The 10.35 was soon climbing the 1 in 75 gradient steadily, and was one and a half miles from the summit when the fireman saw the coaches from the 10.00 train hurtling towards them. The driver applied the brakes, but the train had not stopped when the runaway coaches smashed in to the 10.35 at over 40mph. Tragically all of the coaches were wooden, small, light and packed with passengers. The brake van and first two coaches were destroyed, leaving the rest to pile up behind the wreckage. The passengers in the brake van had a chance to jump clear but the rest were locked in their coaches.
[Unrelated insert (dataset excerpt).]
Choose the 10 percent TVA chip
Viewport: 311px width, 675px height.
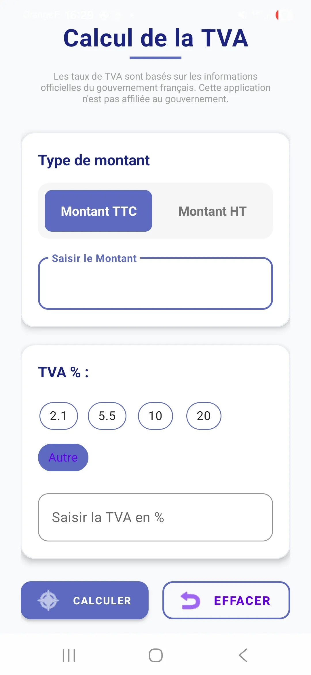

There was now the danger of there being another runaway. As the engine of the 10.35 was knocked onto its side by the impact, the coupling bar to the tender had snapped, and the tender and horsebox began to roll away. Through sheer luck the driver of the 10.35 was thrown in to the tender by the impact of the collision and was able to apply the handbrake. The guard managed to apply the brake on the rear part of the train.

The Human Loss

There were bound to be casualties. Out of the 600 people in the rear half of the 10.00, 80 were killed or died later, including 22 children. A further 262 were injured.

The Inquiry

The inspecting officer assigned to the inquiry for this disaster was Major General Hutchinson. After extensive trials Hutchinson found that the engine assigned to the 10.00 train was more than capable of hauling the 15-coach train up the incline and that the brake in the brake van was strong enough to hold the 10 coaches. He could find no reason why the train couldn't reach the summit. He looked at the possibility of the brake being tampered with by one of the passengers being carried in the brake van. Hutchinson concluded that McGrath should not have been assigned to the train because his knowledge of the line was poor. He placed most of the responsibility on Elliot for authorising the train to be split in two because that released the brakes on the rear portion of the train.

All Change

Hutchinson's findings provoked a stark reaction. Eight passengers were killed in other rail accidents across the British Isles in 1889, and there had been a number of fatalities over the preceding years, including an estimated 75 killed in the 1879 Tay bridge disaster, and Parliament decided that it had had enough. For years the Board of Trade, who were responsible for the railways until 1919, had been urging railway companies to adopt better safety standards. Many of these companies had not wanted to pay for the expensive equipment and had pleaded poverty, but now the law meant that they had no choice - they had to pay up. Had the Absolute Block system been in operation, the 10.35 would not have left Armagh. If Automatic Vacuum Brakes had been in use, the brake blocks would have been hard on the wheels of all the coaches when the 10.00 train was split. The horrific nature of this accident meant that the issues involved were addressed with uncharacteristic speed and decisiveness.

Absolute Block system

To operate the Absolute Block system the line is divided into blocks with a signal box at the boundaries of each section. Each box has single stroke bells and single needle block telegraph instruments. Each line has two block instruments, one for the section to the rear and one for the section ahead. If the box controls a junction there will be another bell and two block instruments for the branch and for any additional running lines. With a complicated system of bell codes3 each signalman was able to make sure that the block ahead of his box was clear before allowing a train to proceed onwards. This system was introduced in 1889 after this accident and is still in use today where semaphore signals are still used.

1Great Northern Railway of Ireland.2As was common practice at the time.3Like Morse Code.